Le CESER ouvre le débat sur la « rentabilité » du projet de ligne nouvelle

La question de la fiabilité économique et sociale d’une ligne ferroviaire nouvelle entre Paris et la Normandie a été clairement posée devant le CESER de Haute-Normandie (conseil économique, social et environnemental) à l’occasion d’une présentation du projet de ligne nouvelle Paris Normandie en séance plénière. L’interrogation porte autant sur le financement du projet, en fonction de ses caractéristiques, que sur l’exploitation commerciale future. Le CESER présentera en mai un avis général sur ce dossier.

Le délégué régional de RFF, Philippe Adam, a par ailleurs annoncé devant le CESER que l’établissement a officiellement saisi la Commission nationale du débat public le mercredi 2 mars pour qu’elle organise un débat sur le projet de LNPN que finalise actuellement la commission Duport. Une commission particulière devrait être désignée au début du mois d’avril. Le dernier comité de pilotage de la commission Duport se réunira à la mi-mai. Le débat public devrait donc officiellement se dérouler à l’automne 2011.

Avant d’entendre les explications de M. Adam, le président du CESER Gérard Lissot, a insisté sur l’indispensable « engagement fort de l’Etat, en particulier financier » et a demandé la création d’une mission interministérielle « tant le projet est aujourd’hui dilué entre plusieurs ministères ». Le président du CESER, rejoint par Jacques Brifault, chargé de l’avis que prépare le CESER, s’est interrogé sur le modèle économique d’une nouvelle desserte ferroviaire de la Normandie. « L’ambition est un moteur excellent pour les projets, mais elle ne dispense pas d’un constat réaliste : la rentabilité d’un tel projet n’existe pas dans l’état actuel du trafic. C’est pourquoi, ajoute M. Lissot, j’ai toujours indiqué qu’il ne fallait pas opposer les priorités de court terme aux ambitions de long terme ».

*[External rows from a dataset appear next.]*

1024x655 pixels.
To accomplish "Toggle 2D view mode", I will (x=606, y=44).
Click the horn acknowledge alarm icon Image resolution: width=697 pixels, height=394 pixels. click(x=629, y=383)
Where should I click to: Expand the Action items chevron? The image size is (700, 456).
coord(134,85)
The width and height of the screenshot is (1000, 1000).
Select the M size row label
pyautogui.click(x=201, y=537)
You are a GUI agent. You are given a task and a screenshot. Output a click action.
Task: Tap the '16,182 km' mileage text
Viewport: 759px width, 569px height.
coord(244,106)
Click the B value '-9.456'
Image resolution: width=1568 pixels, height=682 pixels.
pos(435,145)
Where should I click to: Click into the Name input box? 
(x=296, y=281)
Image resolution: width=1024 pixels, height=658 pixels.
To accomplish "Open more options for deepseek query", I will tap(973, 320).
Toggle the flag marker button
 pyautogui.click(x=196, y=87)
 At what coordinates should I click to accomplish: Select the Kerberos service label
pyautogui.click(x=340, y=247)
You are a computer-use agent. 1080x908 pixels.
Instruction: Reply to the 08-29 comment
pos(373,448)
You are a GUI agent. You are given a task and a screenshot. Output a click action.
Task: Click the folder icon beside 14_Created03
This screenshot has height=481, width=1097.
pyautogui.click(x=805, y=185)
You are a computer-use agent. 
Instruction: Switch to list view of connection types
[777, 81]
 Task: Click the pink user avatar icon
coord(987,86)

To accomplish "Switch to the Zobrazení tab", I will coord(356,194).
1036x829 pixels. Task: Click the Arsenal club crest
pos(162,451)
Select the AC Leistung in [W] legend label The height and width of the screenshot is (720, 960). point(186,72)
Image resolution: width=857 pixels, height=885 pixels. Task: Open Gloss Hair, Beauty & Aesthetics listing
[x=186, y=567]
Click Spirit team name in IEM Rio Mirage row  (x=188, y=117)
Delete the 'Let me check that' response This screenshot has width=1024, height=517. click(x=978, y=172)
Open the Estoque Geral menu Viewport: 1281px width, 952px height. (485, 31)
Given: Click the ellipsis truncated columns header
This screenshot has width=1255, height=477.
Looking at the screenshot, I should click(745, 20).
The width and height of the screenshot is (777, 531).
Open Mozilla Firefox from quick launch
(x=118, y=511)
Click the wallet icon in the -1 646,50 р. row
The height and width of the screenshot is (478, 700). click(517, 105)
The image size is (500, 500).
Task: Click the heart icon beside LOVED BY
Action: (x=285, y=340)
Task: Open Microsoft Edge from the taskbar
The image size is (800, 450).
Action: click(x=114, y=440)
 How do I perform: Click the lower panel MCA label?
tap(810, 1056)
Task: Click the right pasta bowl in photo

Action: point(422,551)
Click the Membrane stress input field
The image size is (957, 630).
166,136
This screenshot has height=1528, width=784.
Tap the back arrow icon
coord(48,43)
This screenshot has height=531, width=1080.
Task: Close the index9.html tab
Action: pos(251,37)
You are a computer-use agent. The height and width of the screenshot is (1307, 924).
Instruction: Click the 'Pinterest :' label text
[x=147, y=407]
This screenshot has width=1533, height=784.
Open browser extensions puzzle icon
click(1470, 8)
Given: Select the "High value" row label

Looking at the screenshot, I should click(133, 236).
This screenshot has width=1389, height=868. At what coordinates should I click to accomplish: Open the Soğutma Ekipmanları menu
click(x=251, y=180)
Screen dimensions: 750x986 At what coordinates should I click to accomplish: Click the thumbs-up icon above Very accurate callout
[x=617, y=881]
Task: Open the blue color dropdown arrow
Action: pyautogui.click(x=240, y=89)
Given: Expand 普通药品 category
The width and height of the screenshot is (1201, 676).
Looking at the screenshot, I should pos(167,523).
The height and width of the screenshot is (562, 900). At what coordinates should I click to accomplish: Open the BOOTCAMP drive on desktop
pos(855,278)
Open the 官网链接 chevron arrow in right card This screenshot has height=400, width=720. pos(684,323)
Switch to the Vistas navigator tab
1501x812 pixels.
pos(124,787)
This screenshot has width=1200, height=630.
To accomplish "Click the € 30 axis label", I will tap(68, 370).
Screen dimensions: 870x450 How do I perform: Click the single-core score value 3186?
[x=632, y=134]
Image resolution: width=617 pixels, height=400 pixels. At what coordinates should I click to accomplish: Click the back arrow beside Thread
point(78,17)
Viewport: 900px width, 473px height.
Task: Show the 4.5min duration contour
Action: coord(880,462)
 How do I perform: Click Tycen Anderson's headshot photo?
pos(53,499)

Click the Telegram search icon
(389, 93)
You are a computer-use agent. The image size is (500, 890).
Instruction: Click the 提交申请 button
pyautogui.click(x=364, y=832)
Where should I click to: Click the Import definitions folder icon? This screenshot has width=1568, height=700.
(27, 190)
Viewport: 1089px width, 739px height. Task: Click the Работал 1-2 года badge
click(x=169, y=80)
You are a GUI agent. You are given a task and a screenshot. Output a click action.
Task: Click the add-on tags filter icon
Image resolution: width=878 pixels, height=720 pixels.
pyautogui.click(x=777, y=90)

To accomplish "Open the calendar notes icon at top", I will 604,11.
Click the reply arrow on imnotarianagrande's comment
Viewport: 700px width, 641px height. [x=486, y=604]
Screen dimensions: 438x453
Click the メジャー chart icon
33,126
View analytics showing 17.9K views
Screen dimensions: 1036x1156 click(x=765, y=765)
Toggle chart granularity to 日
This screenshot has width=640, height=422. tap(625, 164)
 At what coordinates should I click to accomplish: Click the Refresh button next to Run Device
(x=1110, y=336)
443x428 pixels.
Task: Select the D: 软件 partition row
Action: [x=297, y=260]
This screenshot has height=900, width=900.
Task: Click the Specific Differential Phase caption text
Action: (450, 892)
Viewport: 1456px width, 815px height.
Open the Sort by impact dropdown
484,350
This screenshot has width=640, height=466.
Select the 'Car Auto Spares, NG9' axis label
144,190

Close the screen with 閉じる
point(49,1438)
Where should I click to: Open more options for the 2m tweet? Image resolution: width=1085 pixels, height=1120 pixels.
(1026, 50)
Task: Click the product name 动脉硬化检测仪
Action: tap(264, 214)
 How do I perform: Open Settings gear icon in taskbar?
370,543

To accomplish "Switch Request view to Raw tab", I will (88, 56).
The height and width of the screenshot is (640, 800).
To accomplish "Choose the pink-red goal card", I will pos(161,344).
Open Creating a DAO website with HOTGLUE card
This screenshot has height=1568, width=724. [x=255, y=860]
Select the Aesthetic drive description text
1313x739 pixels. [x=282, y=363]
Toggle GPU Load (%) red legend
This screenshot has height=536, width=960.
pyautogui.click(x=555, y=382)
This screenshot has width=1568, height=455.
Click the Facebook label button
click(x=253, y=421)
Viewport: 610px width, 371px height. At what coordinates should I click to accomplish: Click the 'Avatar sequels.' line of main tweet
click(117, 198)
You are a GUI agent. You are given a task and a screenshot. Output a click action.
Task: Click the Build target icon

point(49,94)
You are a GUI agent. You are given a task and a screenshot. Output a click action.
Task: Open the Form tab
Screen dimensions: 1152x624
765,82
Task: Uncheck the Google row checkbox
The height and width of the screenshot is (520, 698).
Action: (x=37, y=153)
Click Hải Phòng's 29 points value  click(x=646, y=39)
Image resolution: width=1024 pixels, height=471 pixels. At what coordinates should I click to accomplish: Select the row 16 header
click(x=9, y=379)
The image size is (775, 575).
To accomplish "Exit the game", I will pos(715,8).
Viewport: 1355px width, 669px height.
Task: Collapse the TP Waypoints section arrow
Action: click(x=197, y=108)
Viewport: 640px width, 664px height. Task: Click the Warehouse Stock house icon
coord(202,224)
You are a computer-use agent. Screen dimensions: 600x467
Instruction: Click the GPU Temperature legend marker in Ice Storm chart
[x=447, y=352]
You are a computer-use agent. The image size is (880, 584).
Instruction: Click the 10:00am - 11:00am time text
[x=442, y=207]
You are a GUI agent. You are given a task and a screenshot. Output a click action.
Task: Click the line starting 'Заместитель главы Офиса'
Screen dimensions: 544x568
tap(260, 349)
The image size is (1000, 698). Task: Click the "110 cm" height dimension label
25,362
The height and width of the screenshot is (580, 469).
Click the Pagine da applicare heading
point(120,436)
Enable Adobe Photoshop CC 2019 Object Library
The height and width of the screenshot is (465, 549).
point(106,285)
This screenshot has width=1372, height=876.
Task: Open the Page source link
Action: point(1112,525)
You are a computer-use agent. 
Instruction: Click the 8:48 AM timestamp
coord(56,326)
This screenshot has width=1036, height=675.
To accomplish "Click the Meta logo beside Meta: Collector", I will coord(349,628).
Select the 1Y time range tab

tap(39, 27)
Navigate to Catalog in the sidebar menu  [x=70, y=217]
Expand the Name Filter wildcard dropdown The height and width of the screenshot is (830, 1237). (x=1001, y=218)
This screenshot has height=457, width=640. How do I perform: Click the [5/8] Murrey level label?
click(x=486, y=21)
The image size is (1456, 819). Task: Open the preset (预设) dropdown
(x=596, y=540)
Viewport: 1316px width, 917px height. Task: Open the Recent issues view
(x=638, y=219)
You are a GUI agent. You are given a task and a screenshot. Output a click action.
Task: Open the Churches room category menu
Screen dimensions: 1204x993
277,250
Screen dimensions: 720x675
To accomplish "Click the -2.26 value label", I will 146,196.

L’heure n’est plus, semble-t-il, au chuintement lyrique d’une hypothétique « très grande vitesse » de Paris au Havre et à Caen mais à une très réaliste « ligne nouvelle ». Pour Gérard Lissot, il importe de tenir compte des « budgets considérables en cause et de la situation des finances publiques » pour que soit validé un projet d’ensemble « dont le phasage permette de réelles améliorations de l’existant à court terme, dans l’intérêt immédiat des usagers ». Pour le président du CESER les priorités « doivent donc se concentrer essentiellement sur l’aménagement de l’après-mantois et pour une nouvelle gare à Rouen ».

Inventer un système

En présentant au CESER les grandes lignes du dossier – presque définitif - qui sera mis en Débat public, le délégué régional de RFF a ouvert la voie de l’innovation. Il s’agit en effet d’occuper un no man’s land ferroviaire des distances comprises entre 100 et 200 km, occupées aujourd’hui par les Corail, entre les TER et les TGV qui chacun ont bénéficié d’avancées technologiques importantes. Il s’agit de faire circuler des trains capables de rouler entre 200 et 250 km/h en service commercial. « Pour ce type de desserte, nous devons inventer un système dont la Normandie pourrait être un laboratoire » a proposé Philippe Adam.

Autres pièces du puzzle : les tracés. Trois seront proposés au débat public. Ils concernent les parties comprises entre Mantes-la-Jolie et Rouen, Rouen et Le Havre, Rouen, Evreux et Caen. Leurs coûts varient de 5,5 Md€ à 9,5 Md€. Entre Mantes et Paris, les options sont plus nombreuses et plus fines avec un coût qui varie de 2,5 Md€ à 4,5 Md€ selon les options. Il faudra en outre y ajouter la réalisation d’une nouvelle gare à la Défense évaluée à 1 Md€.

De la présentation des deux options de nouvelle gare à Rouen (Sotteville ou Saint-Sever), on sent chez RFF une nette préférence pour Saint-Sever qui imposerait le franchissement de la Seine par un tunnel à l’ouest de Rouen. L’originalité serait alors « l’opportunité de jumelage » avec l’infrastructure routière, la voie nouvelle pouvant remonter le long de l’autoroute A150 (vers Barentin) et même si ce n’est pas formellement évoqué, avec son prolongement jusqu’à Yvetot, en cours d’étude.